Aluminum can absorb twice the crash energy of steel.
Pound for pound, aluminum absorbs twice the crash energy of steel and performs as well in an accident. Aluminum crash rails fold up like an accordion, which dissipates and directs energy away from the vehicle’s occupants. Aluminum also provides advantages in stopping distance, handling and performance.
Aluminum can be merged with special films to create flexible packaging.
Increasingly, aluminum foil is being merged with flexible films to create lightweight, flexible packages. This technology allows the packaging to expand to the shape of their contents then contract as the product is consumed.
Aluminum cans contain 3X the recycled content of glass or plastic.

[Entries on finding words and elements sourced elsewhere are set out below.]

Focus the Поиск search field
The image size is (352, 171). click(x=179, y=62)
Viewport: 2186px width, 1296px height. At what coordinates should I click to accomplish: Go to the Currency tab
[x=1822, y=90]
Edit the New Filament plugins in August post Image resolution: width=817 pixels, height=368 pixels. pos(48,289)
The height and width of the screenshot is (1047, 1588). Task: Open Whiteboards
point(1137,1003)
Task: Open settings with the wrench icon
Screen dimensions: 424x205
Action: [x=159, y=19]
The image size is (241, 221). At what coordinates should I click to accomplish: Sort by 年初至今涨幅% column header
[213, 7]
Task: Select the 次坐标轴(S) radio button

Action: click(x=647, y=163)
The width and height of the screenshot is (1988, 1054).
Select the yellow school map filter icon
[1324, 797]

Aluminum cans contain on average 73 percent recycled content — more than 3X the amount in a glass or plastic bottle. Cans are also recycled at far higher rates than competing beverage container types.
Aluminum foil provides a complete barrier to light, oxygen, moisture, and bacteria. For this reason, the foil is used extensively in food and pharmaceutical packaging. Aluminum foil is also used to make aseptic packaging. This type of packaging enables the storage of perishable goods without refrigeration.
Independent studies have confirmed that aluminum in automobiles has a 20 percent smaller life cycle CO2 footprint than steel. And compared with steel vehicles, a fleet of aluminum vehicles saves the equivalent of 44 million tons of CO2 emissions.
Aluminum wire and conduit does not spark.
Unlike wire conduit made from steel, rigid aluminum does not spark, resists corrosion, and will not rust. These properties of aluminum are vitally important for electrical applications within coal mines, grain elevators, and refineries (where the sparking can lead to catastrophic outcomes).
Coated aluminum roofs reflect up to 95 percent of sunlight.
Aluminum is superior to steel and iron in its ability to reflect the infrared (heat) rays of the sun. Properly coated aluminum roofs can reflect up to 95 percent of the solar energy that strikes them, dramatically improving energy efficiency. Aluminum is a key component in LEED-certified green buildings.